Points forts et points faibles
Points forts
Déconstruction sans dogmatisme — Le livre ne dit pas que le Nutriscore est inutile. Il explique exactement pour quoi il est utile et pour quoi il ne l'est pas. C'est une nuance rare dans ce genre d'ouvrage.
La méthode en 4 temps — Concrète, mémorisable, applicable sans application ni balance. C'est exactement ce que la plupart des guides alimentaires ne donnent pas.
Les exemples de produits réels — Chocapics, huile d'olive, fromages, jus de fruits — des références du quotidien qui ancrent les explications dans la vraie vie de supermarché.
Le ton neutre — Pas de culpabilisation, pas de catastrophisme. Camille Verne donne des outils, pas des injonctions.
Points faibles
Pas de chapitre sur la restauration hors domicile — Le guide se concentre sur les produits emballés. La lecture nutritionnelle au restaurant ou en restauration rapide n'est pas abordée.
Court par construction — C'est un guide pratique, pas un traité de nutrition. Ceux qui cherchent une approche très approfondie de la biochimie alimentaire devront compléter ailleurs.
Mon verdict
Le Nutriscore ne suffit pas est le livre qu'on aurait dû distribuer en même temps que le logo a commencé à fleurir sur les rayons. Il ne remplace pas le score — il apprend à s'en servir correctement, et à regarder ce qu'il ne voit pas. La méthode de lecture en 4 temps est son vrai apport : simple, rapide, immédiatement applicable.
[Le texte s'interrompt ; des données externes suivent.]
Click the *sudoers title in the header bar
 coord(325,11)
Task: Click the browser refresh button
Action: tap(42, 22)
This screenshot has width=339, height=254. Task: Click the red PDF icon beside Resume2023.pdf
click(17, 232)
À 4,99 € en Kindle, c'est probablement l'achat le plus rentable à faire avant sa prochaine course au supermarché.
Lire sur Amazon Kindle — 4,99 €Questions fréquentes
Le Nutriscore est-il vraiment fiable ?
Fiable pour ce qu'il mesure — oui. Le problème, c'est qu'il ne mesure pas tout. Il évalue les macro-nutriments déclarés pour 100 grammes, mais il ignore les additifs, ne distingue pas les sucres naturels des sucres ajoutés, et ne prend pas en compte le degré de transformation industrielle. C'est un outil de comparaison entre produits similaires, pas un verdict sur la qualité globale d'un aliment. Utilisé dans ce périmètre précis, il reste pertinent.
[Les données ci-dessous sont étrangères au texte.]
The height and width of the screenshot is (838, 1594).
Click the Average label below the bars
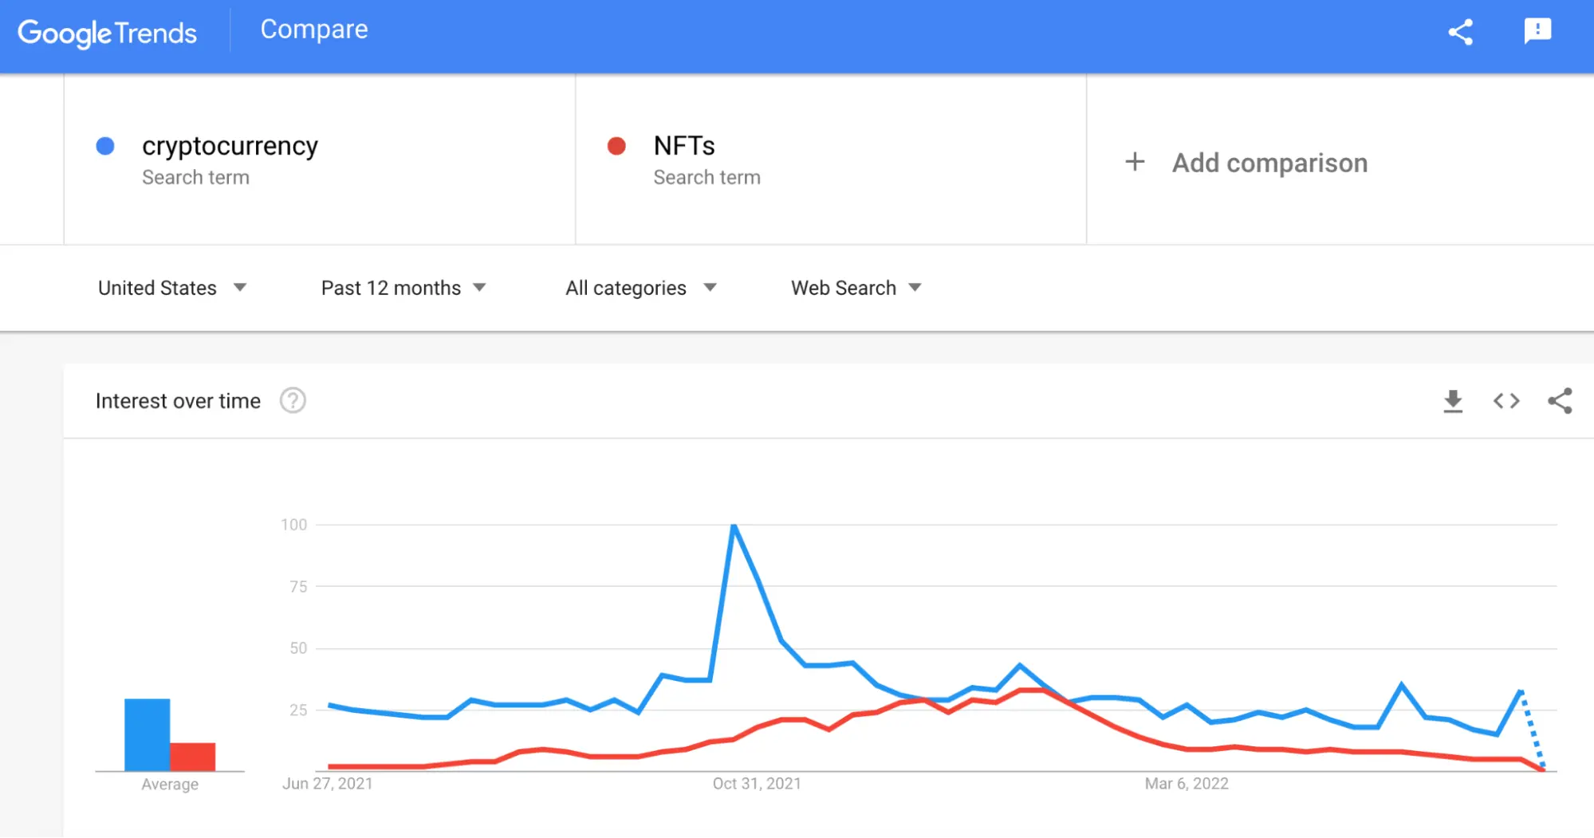169,783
Pourquoi les Chocapics ont-ils un bon Nutriscore ?
Parce que le calcul intègre les vitamines et minéraux ajoutés pendant la fabrication — et ces céréales sont enrichies artificiellement en plusieurs micronutriments. Ces points positifs compensent le score sucres. C'est exactement l'angle mort que Camille Verne illustre : un produit peut être ultra-transformé, chargé en sucres ajoutés, et scorer favorablement grâce à un enrichissement industriel. Le Nutriscore ne voit pas la différence entre un micronutriment naturellement présent et un micronutriment incorporé en fin de chaîne.
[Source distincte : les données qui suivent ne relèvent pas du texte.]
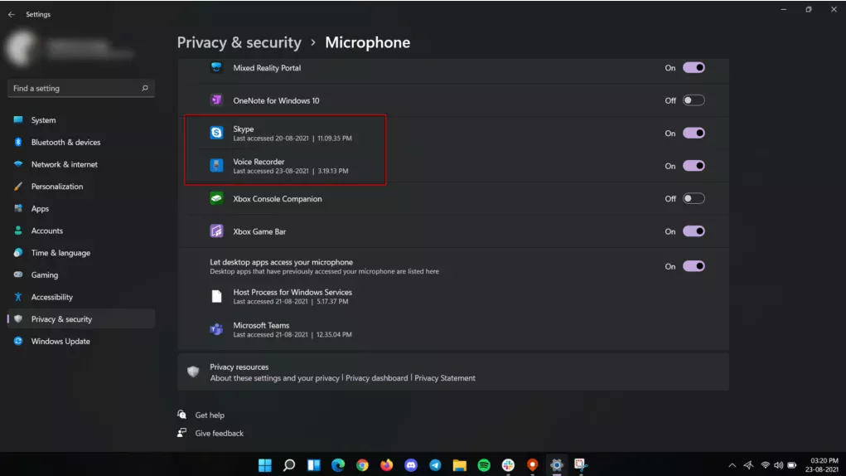Open Discord from the taskbar
The width and height of the screenshot is (846, 476).
[x=411, y=465]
Comment lire une étiquette alimentaire rapidement ?
La méthode proposée dans le livre tient en quatre gestes : regarder les trois premiers ingrédients (ils représentent l'essentiel du produit), évaluer la longueur de la liste (plus elle est longue et complexe, plus la transformation est avancée), repérer les sucres cachés dans leurs différentes dénominations, et appliquer le test de la cuisine — est-ce que cet ingrédient existe dans une cuisine ordinaire ? Ces quatre étapes prennent moins de deux minutes une fois intégrées.
Le bio garantit-il un meilleur Nutriscore ?
Non. Le label bio porte sur le mode de production agricole des ingrédients, pas sur la composition nutritionnelle du produit fini. Un aliment bio peut très bien scorer D ou E si sa teneur en sucres, graisses saturées ou sel est élevée. À l'inverse, un produit bio ultra-transformé peut afficher un B sans que cela reflète une meilleure qualité de transformation. Les deux informations sont indépendantes et doivent être lues séparément.
Ce livre convient-il si je ne fais pas de régime ?
C'est même pour ça qu'il est utile. Le Nutriscore ne suffit pas ne propose aucun régime, aucune liste d'aliments interdits, aucun plan alimentaire. Il donne une méthode de lecture applicable aux courses habituelles, quel que soit le mode d'alimentation. L'objectif est de comprendre ce qu'on achète — pas de tout changer.